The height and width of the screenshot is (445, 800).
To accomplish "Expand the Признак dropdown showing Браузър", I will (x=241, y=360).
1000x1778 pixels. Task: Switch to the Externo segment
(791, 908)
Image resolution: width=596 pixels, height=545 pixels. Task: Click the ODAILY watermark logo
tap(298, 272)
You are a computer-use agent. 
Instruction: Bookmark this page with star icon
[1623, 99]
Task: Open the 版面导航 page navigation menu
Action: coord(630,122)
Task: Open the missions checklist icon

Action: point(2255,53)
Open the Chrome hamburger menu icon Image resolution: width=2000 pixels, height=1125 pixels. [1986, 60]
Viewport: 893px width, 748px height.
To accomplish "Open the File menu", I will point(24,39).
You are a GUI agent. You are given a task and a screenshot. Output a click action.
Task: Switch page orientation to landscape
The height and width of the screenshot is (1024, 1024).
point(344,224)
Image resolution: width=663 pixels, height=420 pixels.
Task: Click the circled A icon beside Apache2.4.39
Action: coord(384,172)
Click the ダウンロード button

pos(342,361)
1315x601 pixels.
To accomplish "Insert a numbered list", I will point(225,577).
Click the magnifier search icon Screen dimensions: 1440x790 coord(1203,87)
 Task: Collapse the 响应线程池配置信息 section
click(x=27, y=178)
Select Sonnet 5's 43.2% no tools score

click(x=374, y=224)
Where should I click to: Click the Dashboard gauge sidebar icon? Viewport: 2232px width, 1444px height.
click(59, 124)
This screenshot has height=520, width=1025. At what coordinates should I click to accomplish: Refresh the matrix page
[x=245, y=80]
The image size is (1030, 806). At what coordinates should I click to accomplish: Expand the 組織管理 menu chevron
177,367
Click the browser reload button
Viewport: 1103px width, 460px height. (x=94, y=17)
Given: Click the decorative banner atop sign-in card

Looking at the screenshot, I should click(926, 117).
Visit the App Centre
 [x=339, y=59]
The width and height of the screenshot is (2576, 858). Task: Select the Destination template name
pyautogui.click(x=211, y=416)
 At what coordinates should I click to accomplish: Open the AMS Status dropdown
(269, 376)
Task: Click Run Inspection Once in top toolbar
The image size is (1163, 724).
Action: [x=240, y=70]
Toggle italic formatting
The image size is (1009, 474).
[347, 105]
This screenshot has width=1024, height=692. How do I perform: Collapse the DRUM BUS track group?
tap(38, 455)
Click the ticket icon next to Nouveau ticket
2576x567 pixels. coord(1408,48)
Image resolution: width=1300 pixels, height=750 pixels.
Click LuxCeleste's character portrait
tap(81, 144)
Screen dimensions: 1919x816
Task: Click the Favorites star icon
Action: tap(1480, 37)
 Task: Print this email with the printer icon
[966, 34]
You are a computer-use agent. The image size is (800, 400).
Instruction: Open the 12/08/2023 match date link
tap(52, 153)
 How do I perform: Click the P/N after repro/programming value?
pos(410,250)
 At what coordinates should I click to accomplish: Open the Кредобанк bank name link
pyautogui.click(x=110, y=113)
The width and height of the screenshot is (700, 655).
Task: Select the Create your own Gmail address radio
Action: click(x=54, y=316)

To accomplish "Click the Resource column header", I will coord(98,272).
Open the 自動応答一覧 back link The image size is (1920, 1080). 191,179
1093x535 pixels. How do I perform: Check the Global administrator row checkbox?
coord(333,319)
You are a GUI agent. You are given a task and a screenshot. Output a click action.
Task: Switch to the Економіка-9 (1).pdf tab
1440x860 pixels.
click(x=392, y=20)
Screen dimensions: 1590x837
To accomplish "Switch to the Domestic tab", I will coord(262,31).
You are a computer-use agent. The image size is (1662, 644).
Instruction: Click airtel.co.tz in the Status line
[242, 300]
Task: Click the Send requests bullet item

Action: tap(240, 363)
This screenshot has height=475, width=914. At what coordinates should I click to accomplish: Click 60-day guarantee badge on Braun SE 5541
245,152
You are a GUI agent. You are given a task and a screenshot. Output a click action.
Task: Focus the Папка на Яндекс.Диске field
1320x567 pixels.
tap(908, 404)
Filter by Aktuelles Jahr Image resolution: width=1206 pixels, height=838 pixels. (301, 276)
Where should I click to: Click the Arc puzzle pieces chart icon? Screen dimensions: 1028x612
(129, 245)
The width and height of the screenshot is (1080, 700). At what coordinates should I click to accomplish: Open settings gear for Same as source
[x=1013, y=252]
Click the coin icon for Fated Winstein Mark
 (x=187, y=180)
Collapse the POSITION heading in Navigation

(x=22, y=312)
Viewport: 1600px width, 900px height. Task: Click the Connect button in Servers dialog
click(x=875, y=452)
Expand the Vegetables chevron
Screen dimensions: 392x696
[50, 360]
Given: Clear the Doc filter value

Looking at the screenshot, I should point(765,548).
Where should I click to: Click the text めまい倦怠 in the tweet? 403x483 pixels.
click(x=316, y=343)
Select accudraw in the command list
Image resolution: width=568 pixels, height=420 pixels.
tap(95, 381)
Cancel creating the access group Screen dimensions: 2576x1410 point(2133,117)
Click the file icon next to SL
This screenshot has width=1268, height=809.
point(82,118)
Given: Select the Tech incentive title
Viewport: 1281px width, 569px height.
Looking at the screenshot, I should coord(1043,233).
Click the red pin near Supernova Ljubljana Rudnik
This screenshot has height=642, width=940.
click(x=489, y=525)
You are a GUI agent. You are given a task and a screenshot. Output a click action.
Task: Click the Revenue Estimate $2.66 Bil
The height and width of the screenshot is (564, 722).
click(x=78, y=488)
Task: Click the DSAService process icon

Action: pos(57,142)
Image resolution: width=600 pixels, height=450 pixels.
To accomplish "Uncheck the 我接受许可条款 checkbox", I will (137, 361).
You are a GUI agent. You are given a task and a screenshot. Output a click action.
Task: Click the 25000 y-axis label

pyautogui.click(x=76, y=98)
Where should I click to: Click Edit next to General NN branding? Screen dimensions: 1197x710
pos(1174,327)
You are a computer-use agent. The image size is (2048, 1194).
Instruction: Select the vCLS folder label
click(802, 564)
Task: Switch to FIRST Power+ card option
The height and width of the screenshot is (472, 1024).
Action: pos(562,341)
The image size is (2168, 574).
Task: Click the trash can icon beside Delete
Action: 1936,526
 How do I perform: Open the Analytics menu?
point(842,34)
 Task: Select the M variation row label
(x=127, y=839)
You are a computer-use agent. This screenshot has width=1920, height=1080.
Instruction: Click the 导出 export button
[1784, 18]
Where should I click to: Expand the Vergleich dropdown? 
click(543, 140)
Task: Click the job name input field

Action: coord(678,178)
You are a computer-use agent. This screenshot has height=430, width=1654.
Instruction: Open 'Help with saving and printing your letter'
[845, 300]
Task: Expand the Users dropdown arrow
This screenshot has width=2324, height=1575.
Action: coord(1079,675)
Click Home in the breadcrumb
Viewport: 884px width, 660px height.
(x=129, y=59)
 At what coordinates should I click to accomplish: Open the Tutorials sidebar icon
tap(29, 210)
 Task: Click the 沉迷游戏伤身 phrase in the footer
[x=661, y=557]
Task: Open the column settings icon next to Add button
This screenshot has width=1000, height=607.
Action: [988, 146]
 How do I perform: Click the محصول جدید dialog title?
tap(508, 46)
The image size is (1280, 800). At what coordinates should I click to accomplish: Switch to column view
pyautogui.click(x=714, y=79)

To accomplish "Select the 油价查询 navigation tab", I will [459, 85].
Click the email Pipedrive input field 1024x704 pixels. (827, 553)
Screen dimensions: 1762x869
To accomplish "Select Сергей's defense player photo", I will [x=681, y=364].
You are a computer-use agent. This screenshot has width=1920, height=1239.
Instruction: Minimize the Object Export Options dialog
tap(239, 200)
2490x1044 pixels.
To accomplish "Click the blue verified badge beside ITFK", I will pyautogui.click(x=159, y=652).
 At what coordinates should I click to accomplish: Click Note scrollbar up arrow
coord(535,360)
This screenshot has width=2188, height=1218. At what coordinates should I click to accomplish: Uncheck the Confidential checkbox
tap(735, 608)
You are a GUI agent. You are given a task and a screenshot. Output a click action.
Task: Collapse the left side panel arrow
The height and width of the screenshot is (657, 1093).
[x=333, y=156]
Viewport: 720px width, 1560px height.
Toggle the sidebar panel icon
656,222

◆ ◆ ◆ ◆

DESCRIPTION OF THE TASK: Please update the rows starting with the line with "Screen dimensions: 1590x837" and going on through the line with "point(82,118)", changing "Vegetables" to "Fruits" and leaving everything else unchanged.

WRITTEN ANSWER:
Screen dimensions: 1590x837
To accomplish "Switch to the Domestic tab", I will coord(262,31).
You are a computer-use agent. The image size is (1662, 644).
Instruction: Click airtel.co.tz in the Status line
[242, 300]
Task: Click the Send requests bullet item

Action: tap(240, 363)
This screenshot has height=475, width=914. At what coordinates should I click to accomplish: Click 60-day guarantee badge on Braun SE 5541
245,152
You are a GUI agent. You are given a task and a screenshot. Output a click action.
Task: Focus the Папка на Яндекс.Диске field
1320x567 pixels.
tap(908, 404)
Filter by Aktuelles Jahr Image resolution: width=1206 pixels, height=838 pixels. (301, 276)
Where should I click to: Click the Arc puzzle pieces chart icon? Screen dimensions: 1028x612
(129, 245)
The width and height of the screenshot is (1080, 700). At what coordinates should I click to accomplish: Open settings gear for Same as source
[x=1013, y=252]
Click the coin icon for Fated Winstein Mark
 (x=187, y=180)
Collapse the POSITION heading in Navigation

(x=22, y=312)
Viewport: 1600px width, 900px height. Task: Click the Connect button in Servers dialog
click(x=875, y=452)
Expand the Fruits chevron
Screen dimensions: 392x696
[50, 360]
Given: Clear the Doc filter value

Looking at the screenshot, I should point(765,548).
Where should I click to: Click the text めまい倦怠 in the tweet? 403x483 pixels.
click(x=316, y=343)
Select accudraw in the command list
Image resolution: width=568 pixels, height=420 pixels.
tap(95, 381)
Cancel creating the access group Screen dimensions: 2576x1410 point(2133,117)
Click the file icon next to SL
This screenshot has width=1268, height=809.
point(82,118)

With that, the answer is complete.